Amazon Develops Offline Voice Recognition
Amazon, a major voice assistant player in the smart home space, announced recently that it plans to enable voice recognition on edge devices, instead of carrying out voice processing in the cloud.
Last week, the Alexa Auto team of Amazon announced the release of its new Alexa Auto Software Development Kit (SDK), enabling developers to bring Alexa functionality to in-vehicle infotainment systems.
The initial release of the SDK assumes that automotive systems will have access to the cloud, where the machine-learning models that power Alexa currently reside.
“But in the future, we would like Alexa-enabled vehicles — and other mobile devices — to have recourse to some core functions even when they’re offline. That will mean drastically reducing the size of the underlying machine-learning models, so they can fit in local memory,” Amazon says in a blog post.
Amazon has reportedly developed navigation, temperature control and music playback algorithms that can be performed locally, on-device. Which means users will be able to access these functions via voice command, even when they do not have Internet access.

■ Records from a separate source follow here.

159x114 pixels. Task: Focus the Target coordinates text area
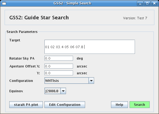pos(90,47)
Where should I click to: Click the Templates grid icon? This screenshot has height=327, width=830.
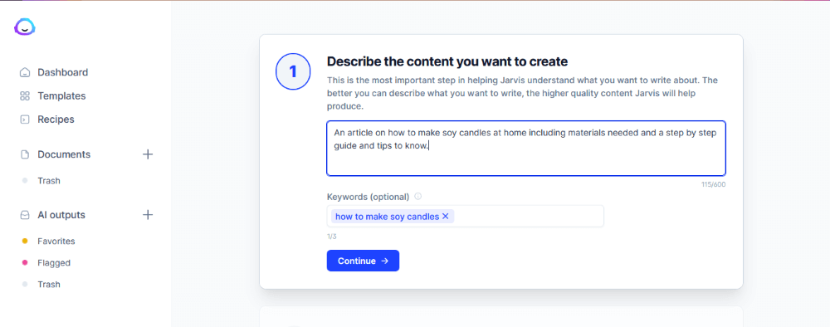(x=24, y=96)
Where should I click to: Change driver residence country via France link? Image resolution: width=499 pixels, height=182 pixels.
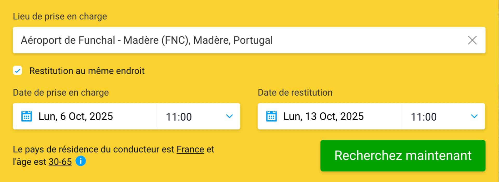click(190, 149)
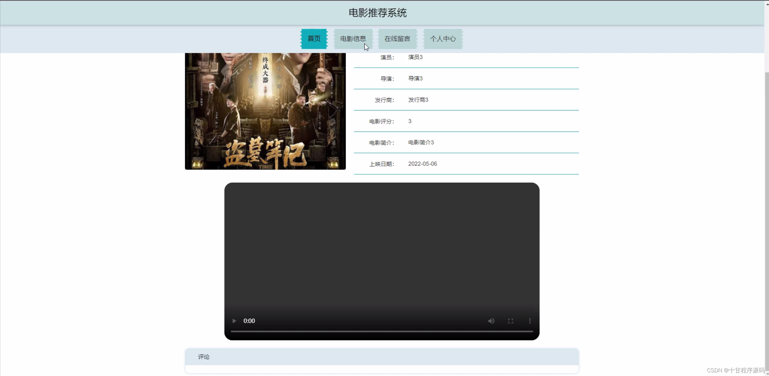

Amazon said it will present the findings of their edge voice processing development at this year’s Interspeech machine learning conference in Hyderabad, India.
Overcoming the Accent Barrier
Another challenge that awaits to be tackled is overcoming the accent barrier when it comes to voice recognition. A recent study commissioned by the Washington Post found Google Home and Amazon Echo speakers were 30% less likely to understand non-American accents than those of native speakers.
An Amazon spokesperson told the Washington Post that Alexa’s voice recognition is continually improving over time, as more users speak to it with various accents. Google in a statement pledged to “continue to improve speech recognition for the Google Assistant as we expand our datasets.”
Voice recognition systems are likely to improve as more people begin to use them regularly. Some companies are creating technologies that aim to address the accent problem. One of them is Massachusetts-based Nuance. Its machine-learning model switches automatically among various dialect models depending on users’ accents.
It is claimed to perform 22.5 percent better for English speakers with a Hispanic accent, 16.5 percent better for southern U.S. dialects, and 17.4 better for Southeast Asian speakers of English.